TWO YEARS AGO, a poker-playing robot called Libratus whooped professional card sharks at their own game, winning $1.7m in the process. What a robot would spend $1.7m on was never answered, as the chips were imaginary, but the message was clear: no game is safe, humans.
If you were looking for any form of consolation, it was that Libratus could really only deal with one player at a time, and one-on-one poker is very different from taking on a whole table. Well, now Libratus’s follow up – Pluribus – has taken away that crumb of comfort, something the researchers call a “recognised AI milestone.”
The research is a joint project between Facebook and Carnegie Mellon, and the bot was upgraded for full multiplayer poker. For a start, Pluribus has an online search algorithm to look for ahead for options. It also has “faster self-play algorithms for games with hidden information.”

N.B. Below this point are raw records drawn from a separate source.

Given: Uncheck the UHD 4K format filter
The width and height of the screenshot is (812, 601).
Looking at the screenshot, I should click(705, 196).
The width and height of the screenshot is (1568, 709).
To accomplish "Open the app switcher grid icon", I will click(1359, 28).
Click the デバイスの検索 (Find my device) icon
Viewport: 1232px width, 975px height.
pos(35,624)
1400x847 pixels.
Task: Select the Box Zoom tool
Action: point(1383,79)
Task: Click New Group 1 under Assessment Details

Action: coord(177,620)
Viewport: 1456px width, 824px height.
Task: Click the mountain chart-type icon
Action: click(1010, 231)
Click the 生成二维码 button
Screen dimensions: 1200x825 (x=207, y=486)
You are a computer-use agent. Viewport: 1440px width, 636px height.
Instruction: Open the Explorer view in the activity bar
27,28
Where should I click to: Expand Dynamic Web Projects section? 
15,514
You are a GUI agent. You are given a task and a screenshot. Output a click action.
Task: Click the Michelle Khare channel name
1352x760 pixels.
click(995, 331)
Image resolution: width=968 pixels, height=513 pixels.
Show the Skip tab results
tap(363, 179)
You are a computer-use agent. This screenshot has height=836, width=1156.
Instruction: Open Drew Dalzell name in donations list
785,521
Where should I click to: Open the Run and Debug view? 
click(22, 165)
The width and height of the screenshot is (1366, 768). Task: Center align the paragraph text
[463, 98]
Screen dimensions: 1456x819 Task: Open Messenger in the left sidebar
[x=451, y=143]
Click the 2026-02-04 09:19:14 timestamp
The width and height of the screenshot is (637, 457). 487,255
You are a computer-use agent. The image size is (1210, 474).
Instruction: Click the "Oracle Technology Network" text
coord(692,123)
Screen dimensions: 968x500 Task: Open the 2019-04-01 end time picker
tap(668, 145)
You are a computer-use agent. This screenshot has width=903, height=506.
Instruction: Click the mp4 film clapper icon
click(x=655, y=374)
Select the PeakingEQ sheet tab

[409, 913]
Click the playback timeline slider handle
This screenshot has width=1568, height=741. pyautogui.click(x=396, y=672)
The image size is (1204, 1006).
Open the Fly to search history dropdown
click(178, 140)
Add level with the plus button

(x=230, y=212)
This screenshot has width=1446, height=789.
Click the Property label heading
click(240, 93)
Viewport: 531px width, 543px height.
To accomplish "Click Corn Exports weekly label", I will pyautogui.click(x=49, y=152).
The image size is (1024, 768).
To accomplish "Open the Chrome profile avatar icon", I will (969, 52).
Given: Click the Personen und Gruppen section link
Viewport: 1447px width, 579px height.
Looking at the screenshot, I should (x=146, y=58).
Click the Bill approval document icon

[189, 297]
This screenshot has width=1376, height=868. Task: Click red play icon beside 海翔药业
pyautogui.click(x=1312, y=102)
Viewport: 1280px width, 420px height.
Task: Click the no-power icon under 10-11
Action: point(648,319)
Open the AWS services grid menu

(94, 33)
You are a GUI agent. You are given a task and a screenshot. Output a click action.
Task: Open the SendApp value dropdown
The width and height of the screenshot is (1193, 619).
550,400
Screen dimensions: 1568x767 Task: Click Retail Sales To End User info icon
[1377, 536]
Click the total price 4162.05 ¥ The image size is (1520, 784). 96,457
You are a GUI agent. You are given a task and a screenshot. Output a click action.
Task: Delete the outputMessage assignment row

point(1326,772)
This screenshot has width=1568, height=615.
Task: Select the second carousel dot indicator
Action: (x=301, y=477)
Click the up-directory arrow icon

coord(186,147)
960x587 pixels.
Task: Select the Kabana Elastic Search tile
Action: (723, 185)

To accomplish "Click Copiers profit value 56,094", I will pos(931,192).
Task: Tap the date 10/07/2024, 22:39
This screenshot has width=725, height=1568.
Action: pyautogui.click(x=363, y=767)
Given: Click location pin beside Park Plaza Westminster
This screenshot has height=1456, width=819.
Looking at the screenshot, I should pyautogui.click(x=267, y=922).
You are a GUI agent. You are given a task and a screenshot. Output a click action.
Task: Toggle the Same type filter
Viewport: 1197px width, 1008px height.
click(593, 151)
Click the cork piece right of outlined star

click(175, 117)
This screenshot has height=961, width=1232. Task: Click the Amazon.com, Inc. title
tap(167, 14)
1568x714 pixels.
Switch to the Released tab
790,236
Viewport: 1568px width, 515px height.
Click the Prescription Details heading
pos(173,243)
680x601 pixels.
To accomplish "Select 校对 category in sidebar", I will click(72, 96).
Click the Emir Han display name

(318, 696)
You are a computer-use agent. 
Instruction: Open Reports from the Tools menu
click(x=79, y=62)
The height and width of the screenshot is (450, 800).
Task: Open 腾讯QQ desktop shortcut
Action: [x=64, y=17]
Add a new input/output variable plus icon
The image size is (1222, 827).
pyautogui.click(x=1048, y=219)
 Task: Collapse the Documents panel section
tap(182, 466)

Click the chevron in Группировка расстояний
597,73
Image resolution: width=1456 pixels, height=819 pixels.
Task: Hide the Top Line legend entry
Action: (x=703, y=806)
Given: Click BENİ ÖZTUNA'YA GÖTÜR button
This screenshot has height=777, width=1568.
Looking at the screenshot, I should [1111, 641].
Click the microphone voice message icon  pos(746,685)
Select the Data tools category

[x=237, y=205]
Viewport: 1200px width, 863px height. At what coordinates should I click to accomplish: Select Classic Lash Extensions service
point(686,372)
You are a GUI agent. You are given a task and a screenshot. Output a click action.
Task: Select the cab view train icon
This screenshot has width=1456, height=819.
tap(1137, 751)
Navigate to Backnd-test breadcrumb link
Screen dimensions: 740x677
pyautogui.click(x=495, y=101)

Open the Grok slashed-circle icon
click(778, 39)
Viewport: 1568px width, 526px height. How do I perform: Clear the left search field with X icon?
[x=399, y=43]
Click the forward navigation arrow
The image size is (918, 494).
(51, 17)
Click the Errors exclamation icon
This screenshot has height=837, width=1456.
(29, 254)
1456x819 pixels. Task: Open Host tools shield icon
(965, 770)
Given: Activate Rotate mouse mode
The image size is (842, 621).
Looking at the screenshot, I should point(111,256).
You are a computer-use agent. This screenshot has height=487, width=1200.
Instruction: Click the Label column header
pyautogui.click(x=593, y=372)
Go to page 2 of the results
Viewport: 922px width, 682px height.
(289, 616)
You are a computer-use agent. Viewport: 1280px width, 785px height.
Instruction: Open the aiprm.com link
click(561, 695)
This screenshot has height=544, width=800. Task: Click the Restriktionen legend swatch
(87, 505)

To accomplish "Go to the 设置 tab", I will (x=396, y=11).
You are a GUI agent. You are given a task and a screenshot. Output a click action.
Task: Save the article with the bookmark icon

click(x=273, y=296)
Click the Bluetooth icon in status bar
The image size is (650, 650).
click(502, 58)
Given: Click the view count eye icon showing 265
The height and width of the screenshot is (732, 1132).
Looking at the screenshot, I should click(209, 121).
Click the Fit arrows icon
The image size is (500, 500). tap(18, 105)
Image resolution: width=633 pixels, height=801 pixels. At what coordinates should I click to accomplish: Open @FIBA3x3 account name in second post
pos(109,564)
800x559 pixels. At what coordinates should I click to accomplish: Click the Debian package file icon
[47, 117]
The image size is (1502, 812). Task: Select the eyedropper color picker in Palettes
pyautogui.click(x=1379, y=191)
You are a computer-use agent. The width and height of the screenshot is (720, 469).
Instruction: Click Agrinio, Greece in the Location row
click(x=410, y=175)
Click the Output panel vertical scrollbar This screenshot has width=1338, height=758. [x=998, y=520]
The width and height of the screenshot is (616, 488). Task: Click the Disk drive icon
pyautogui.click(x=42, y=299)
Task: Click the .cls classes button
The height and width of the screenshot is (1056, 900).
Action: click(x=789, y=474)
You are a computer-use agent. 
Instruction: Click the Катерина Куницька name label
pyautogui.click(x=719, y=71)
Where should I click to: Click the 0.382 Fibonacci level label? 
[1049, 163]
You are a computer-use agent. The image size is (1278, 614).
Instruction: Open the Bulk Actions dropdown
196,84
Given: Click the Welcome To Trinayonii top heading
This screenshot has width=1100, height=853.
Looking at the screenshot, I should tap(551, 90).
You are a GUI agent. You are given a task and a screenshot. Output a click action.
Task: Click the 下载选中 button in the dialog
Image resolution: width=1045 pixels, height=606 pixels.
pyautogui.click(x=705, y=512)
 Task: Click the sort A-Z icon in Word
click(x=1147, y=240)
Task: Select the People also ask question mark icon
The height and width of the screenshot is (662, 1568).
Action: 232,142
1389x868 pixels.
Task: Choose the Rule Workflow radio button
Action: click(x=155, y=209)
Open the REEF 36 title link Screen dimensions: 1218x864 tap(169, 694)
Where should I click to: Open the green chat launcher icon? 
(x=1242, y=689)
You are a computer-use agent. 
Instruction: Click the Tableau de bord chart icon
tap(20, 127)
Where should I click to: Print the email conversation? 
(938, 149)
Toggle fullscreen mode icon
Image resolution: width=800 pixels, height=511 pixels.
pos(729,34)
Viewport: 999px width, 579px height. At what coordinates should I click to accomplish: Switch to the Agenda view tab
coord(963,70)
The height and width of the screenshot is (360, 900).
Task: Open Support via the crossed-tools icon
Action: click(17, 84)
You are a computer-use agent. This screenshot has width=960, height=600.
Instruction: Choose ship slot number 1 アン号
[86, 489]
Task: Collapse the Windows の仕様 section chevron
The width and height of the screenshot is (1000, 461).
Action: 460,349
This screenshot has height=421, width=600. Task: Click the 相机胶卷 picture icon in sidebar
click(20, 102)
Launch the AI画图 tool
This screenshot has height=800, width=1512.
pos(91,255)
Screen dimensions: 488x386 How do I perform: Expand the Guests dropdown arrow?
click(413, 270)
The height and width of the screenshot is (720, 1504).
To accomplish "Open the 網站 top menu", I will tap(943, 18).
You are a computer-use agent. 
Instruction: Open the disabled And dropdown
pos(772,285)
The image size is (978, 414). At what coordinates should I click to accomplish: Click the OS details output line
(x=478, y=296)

This is important, because poker is all about the bluffs, which presents a unique challenge for bots: do it too often and your opponents will be wise to you, even if your poker face is gratifyingly blank.
And it worked.
“If each chip was worth a dollar, Pluribus would have won an average of about $5 per hand and would have made about $1,000/hour playing against five human players,” Facebook wrote. “These results are considered a decisive margin of victory by poker professionals.”
Its human opponents were grudgingly impressed, too. “It was incredibly fascinating getting to play against the poker bot and seeing some of the strategies it chose,” Michael Gagliano said. “There were several plays that humans simply are not making at all, especially relating to its bet sizing.”
Chris Fergoson was equally impressed. “Pluribus is a very hard opponent to play against. It’s really hard to pin him down on any kind of hand. He’s also very good at making thin value bets on the river. He’s very good at extracting value out of his good hands.”
“He,” indeed. Well done Pluribus: you are clearly now just one of the guys.
While all of this is very impressive, bluffing aside, it does largely involve probability and the ability to remember cards – something artificial intelligence has a natural advantage in. If you’re ever in a Bill and Ted’s Bogus Journey-style situation where you need to beat a bot at a game to stay alive, we’d recommend football:
Just try to keep the score to single-figures.